Las elecciones en el Barça, y en los tres clubs restantes que se rigen por el sufragio de sus votos, siguen la más simple de las narrativas. Se convocan cuando las crisis se vuelven insondables o los resultados del equipo favorecen al presidente de turno. Cabe otra posibilidad: el término legal del mandato, que en este caso sería de cinco años. Rara vez se produce. Laporta ha aprovechado los éxitos del equipo y el tirón popular de Hansi Flick para convocar unas elecciones a la medida de sus expectativas.
En las elecciones de 2003, Laporta apareció en el fútbol como una garantía de juventud y modernidad, aunque no le importaba trampear los mensajes a la manera de los célebres presidentes de los años 90, los Gil, Lopera y compañía. Ganó porque el barcelonismo exigía un viraje radical en los estertores del nuñismo. Cuatro sin oler un título resultaban insoportables para la hinchada.
Para garantizarse la victoria, Laporta sólo necesitaba un pelotazo mediático. Luego presumió de Ronaldinho, pero cinco días antes de los comicios eligió a Beckham como bandera, aunque el jugador inglés estaba más que fichado por el Real Madrid. Por si acaso, como tantas veces ha ocurrido desde entonces, Florentino Pérez guardó un silencio favorable a Laporta, caso Olmo incluido.

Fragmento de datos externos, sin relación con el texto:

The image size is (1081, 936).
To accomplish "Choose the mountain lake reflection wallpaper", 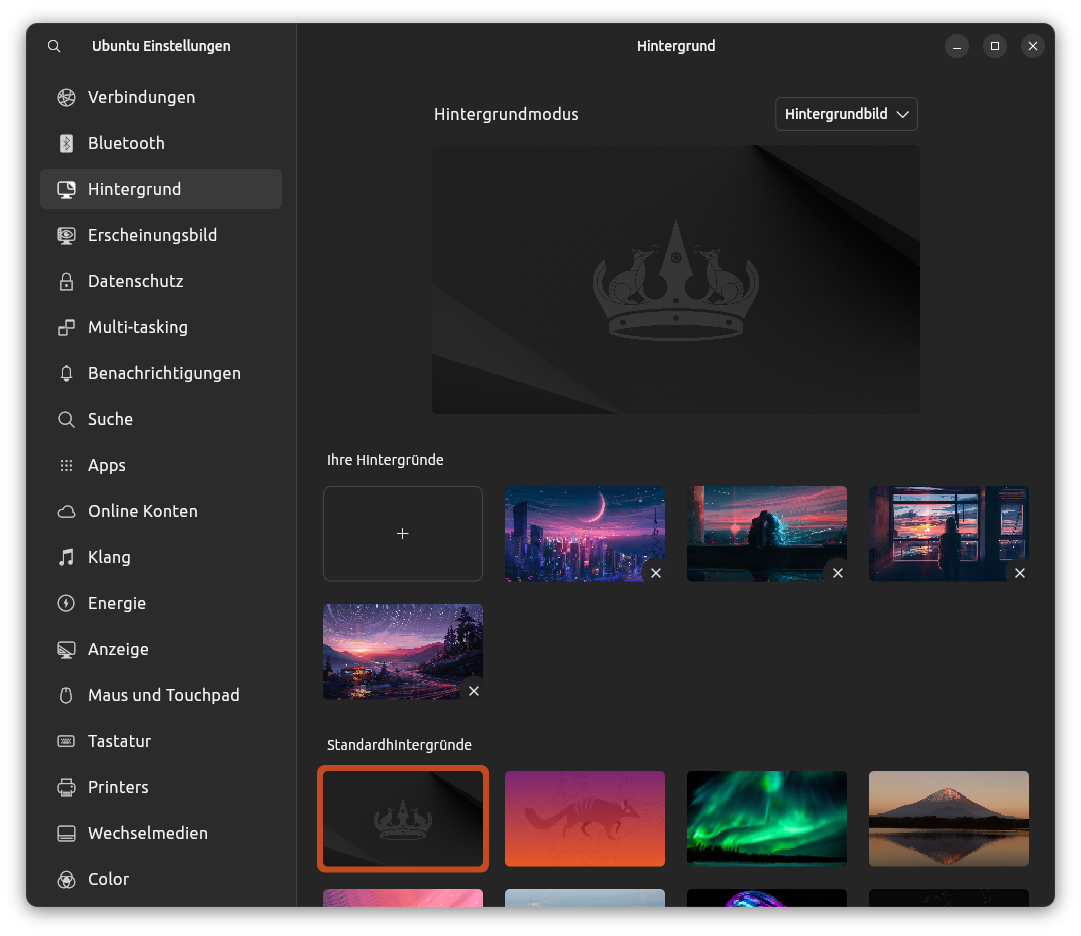I will point(948,818).
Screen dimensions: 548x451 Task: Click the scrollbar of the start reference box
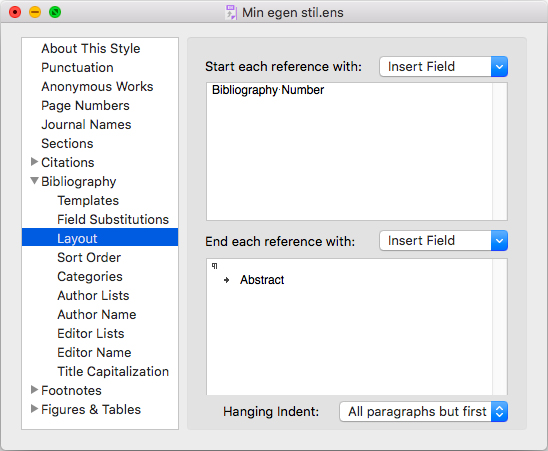pos(500,151)
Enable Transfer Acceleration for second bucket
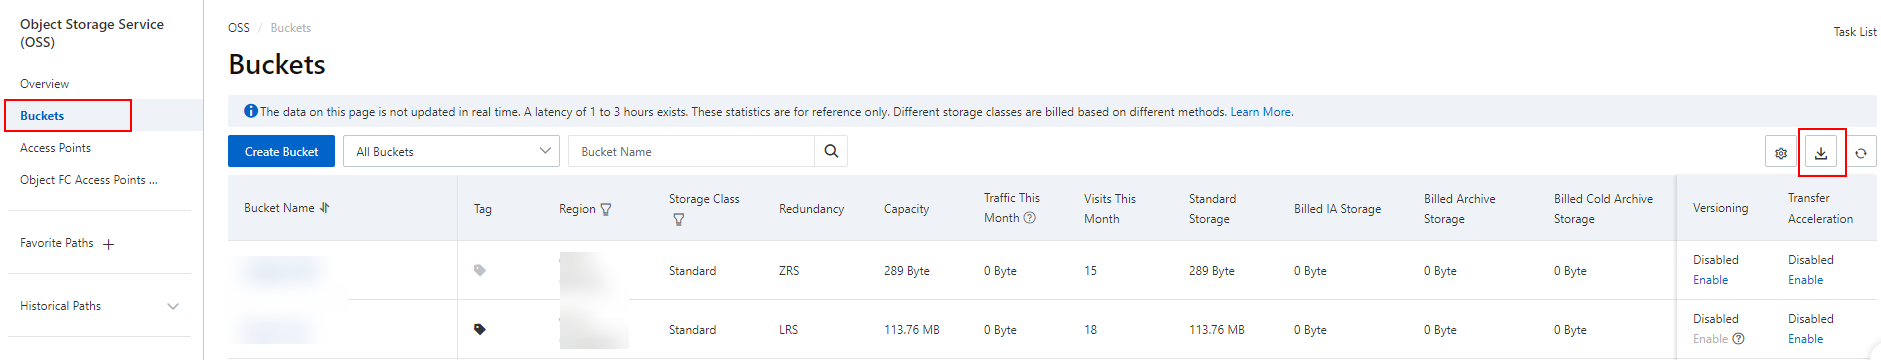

Un día después de la victoria, el Real Madrid anunció el fichaje de Beckham, ruinoso en el capítulo deportivo. Abrió la puerta a la llegada de Ronaldinho al Barça. Desde entonces, Laporta se ha bandeado con más astucia que coherencia narrativa. Salvó el pellejo por muy poco en la moción de censura de 2008, cerró su primer ciclo en 2010, se dedicó a la política con más ruido que éxito y olfateó la posibilidad del regreso a la cancillería del Barça en enero de 2015, momento de la crisis que obligó a Josep María Bartomeu a convocar elecciones a seis meses vista.

El caso es que el equipo,dirigido por Luis Enrique, con Messi, Luis Suárez y Neymar en el frente de ataque, ganó el triplete y volteó la crisis en un pispás. Bartomeu obtuvo el 54% de los votos; Laporta, el 33%. Tan importante como el resultado fue la constatación de un laportismo tan latente y sentimental como el nuñismo. Llegado el momento, no dudaría en utilizar esa gruesa bolsa para regresar a la palestra.
El imponente Barça de 2015 rescató a Bartomeu de una derrota que parecía segura. Son los resultados deportivos los que, por lo general, mandan en las elecciones. Cuando la crisis económica y deportiva, devoró a Bartomeu en la pandemia, Laporta aplicó al instante su profundo conocimiento de la psiquis del hincha común.
Surgió en aquellas fechas la figura de Víctor Font, acreditado empresario, voz novedosa en el planeta Barça, lejano al ruido mediático, serio en las maneras, enemigo del populismo, apoyado por Xavi, una leyenda en toda regla. Era el candidato del rigor. Antes de que Font pudiera respirar, Laporta colocó una pancarta que cubría los 13 pisos de la fachada de un edificio aledaño al Bernabéu. “Ganas de volver a veros”, rezaba la sábana, a la que Florentino no encontró ningún inconveniente. Volvió a guardar silencio. Quería un fiel pasajero en la operación Superliga.
La pancarta y el presunto acuerdo con Messi –“Eso se resuelve en un asado”, declaró Laporta– convirtió el debate electoral en un trámite. En todo caso, se observó un considerable porcentaje de apoyo a Font, el 30% del electorado, insuficiente para ganar, pero más que potable para articular una firme oposición.
Como en tantas cosas prometidas (Messi, Superliga, plazos de cumplimiento en las obras del estadio, 1:1 en el fair play financiero, etc), la realidad ha sido muy distinta, frustrante para muchos socios, a la anunciada por Laporta, pero, en contra de las previsiones, el equipo y la exultante irrupción de Lamine han recuperado para el Barça el lugar que le corresponde en el concierto mundial del fútbol. Esta vez no ha necesitado piruetas tipo Beckham o gigantescas pancartas junto al Bernabéu. En estas elecciones ha preferido que los recientes éxitos del equipo hablen por él.